Glossary (WinHTTP)

authentication data

Scheme-specific block of data that is exchanged between the server and client during authentication. To prove its identity, the client encrypts some or all of this data with a user name and password. The client sends the encrypted data to the server, which decrypts the data and compares it to the original. If the decrypted data matches the original data, the client is authenticated.

base64 encoding

Scheme used to transmit binary data. Base64 processes data as 24-bit groups, mapping this data to four encoded characters. It is sometimes referred to as 3-to-4 encoding. Each 6 bits of the 24-bit group is used as an index into a mapping table (the base64 alphabet) to obtain a character for the encoded data. The encoded data has line lengths limited to 76 characters.

certificate store

Typically, permanent storage where certificates, certificate revocation lists (CRL), and certificate trust lists (CTL) are stored. A certificate store can also be temporary when working with session-based certificates.


Ability for a Microsoft Passport participant site to provide its own branding elements and explanations on the Passport network service pages. Cobranding includes customizing the look and feel, specific text, and specific behavior on Passport network pages.

code page

Table that relates the binary character codes used by a program to keys on the keyboard or to the appearance of characters on the monitor. Using code pages is a way to provide support for character sets and keyboard layouts used in different countries and regions. You can configure devices such as the monitor and the keyboard to use a specific code page and to switch from one code page (such as United States) to another (such as Portugal) at the user's request.

HTTP verb

The HTTP verb (or HTTP method) is an instruction sent in a request message that notifies an HTTP server of the action to perform on the specified resource. For example, "GET" specifies that a resource is being retrieved from the server. Common verbs include "GET", "POST", and "HEAD". For more information and a complete list of standard HTTP verbs, see the HTTP/1.1 specification.

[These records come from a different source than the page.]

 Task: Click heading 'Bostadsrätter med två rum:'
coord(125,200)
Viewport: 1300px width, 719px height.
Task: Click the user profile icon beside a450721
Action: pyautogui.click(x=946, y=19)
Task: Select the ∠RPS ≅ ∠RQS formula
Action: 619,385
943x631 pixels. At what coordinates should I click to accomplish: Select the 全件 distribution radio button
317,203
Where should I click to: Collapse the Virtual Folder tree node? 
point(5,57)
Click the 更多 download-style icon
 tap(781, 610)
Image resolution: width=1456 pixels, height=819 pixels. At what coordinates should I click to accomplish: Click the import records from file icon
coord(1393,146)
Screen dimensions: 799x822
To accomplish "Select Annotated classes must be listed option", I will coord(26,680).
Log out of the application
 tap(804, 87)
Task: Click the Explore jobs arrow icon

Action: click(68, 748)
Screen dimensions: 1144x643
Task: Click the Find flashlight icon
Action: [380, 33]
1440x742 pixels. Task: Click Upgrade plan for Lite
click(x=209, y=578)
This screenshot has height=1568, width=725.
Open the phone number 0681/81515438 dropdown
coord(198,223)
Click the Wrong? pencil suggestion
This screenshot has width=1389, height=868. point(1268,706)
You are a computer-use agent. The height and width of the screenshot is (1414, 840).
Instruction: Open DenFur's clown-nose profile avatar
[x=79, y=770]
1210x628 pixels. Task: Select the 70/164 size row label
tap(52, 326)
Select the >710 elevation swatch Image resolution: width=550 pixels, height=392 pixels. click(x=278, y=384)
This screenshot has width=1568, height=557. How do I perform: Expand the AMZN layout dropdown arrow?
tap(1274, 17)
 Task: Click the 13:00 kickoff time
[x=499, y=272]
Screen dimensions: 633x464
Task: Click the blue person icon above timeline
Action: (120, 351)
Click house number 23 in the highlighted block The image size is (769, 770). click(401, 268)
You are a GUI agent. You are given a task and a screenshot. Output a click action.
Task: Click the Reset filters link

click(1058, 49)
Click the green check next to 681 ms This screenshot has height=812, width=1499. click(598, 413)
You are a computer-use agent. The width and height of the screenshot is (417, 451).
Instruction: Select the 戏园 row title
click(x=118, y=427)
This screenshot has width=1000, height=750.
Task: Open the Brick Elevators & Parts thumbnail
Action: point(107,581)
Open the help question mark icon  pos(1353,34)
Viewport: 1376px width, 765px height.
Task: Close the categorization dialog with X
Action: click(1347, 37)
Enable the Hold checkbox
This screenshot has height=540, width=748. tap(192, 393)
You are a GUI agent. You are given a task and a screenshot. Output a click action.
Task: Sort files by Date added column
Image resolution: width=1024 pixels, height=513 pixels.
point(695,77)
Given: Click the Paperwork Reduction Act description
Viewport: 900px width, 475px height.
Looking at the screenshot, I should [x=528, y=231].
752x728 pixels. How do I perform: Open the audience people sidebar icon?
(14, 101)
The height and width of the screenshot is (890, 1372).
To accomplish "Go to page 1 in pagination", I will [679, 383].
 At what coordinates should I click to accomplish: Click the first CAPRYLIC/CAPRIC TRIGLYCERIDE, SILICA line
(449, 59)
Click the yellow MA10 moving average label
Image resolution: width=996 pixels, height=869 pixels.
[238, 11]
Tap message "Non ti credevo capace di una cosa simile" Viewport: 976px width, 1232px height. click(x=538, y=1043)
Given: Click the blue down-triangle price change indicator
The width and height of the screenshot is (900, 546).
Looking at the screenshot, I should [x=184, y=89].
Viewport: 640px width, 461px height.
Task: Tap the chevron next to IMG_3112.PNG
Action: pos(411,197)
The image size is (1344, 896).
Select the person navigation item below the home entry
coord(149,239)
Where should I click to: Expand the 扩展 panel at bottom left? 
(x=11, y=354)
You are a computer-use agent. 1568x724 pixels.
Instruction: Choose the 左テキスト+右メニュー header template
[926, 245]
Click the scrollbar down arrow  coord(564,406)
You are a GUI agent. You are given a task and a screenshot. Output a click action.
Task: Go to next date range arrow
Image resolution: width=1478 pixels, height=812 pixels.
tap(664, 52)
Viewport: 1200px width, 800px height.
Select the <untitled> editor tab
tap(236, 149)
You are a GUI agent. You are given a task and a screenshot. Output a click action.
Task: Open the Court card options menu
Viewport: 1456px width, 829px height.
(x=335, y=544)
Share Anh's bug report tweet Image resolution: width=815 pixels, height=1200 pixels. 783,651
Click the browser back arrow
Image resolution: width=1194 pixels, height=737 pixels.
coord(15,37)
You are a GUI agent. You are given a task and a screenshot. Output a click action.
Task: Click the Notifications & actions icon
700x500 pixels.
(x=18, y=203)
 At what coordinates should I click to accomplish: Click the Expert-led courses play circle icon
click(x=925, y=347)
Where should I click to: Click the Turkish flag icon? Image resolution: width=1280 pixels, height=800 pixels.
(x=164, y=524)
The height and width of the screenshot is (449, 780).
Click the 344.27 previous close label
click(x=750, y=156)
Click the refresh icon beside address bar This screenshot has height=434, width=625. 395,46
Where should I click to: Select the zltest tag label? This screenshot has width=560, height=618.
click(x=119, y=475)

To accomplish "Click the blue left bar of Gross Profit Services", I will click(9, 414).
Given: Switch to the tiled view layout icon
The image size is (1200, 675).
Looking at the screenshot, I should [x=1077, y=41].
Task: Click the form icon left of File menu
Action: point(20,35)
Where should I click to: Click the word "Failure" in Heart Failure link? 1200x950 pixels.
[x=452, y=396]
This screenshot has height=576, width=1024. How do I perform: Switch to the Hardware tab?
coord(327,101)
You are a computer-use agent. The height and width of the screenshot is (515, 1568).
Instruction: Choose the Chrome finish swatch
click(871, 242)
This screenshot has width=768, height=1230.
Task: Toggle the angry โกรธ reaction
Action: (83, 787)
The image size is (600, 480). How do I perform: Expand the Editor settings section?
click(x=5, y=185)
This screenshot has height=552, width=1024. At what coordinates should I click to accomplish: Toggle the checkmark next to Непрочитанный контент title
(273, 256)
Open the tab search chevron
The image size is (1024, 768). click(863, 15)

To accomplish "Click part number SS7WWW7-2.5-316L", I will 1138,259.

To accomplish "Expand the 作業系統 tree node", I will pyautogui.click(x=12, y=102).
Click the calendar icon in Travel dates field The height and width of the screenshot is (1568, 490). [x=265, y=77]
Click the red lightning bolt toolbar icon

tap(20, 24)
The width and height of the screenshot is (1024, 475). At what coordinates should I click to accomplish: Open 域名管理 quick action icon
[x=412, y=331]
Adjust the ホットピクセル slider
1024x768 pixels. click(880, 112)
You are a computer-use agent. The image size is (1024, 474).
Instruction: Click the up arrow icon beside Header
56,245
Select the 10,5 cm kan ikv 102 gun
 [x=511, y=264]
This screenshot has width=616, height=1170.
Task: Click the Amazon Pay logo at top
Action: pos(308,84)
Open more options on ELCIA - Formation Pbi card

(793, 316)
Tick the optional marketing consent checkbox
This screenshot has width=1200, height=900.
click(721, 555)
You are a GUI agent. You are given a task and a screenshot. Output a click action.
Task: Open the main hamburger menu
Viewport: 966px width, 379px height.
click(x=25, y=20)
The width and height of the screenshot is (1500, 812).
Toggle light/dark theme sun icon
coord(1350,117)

Cookie that contains a user profile for Passport authentication. Each ticket corresponds to one URL. The logon server of a Passport Domain Authority provides tickets that the client sends to a Passport member for authentication.

user agent

The user agent is the client application that requests a document from an HTTP server. When the client sends a request to an HTTP server, typically it sends the name of the user agent with the request header so that the server can determine the capabilities of the client software.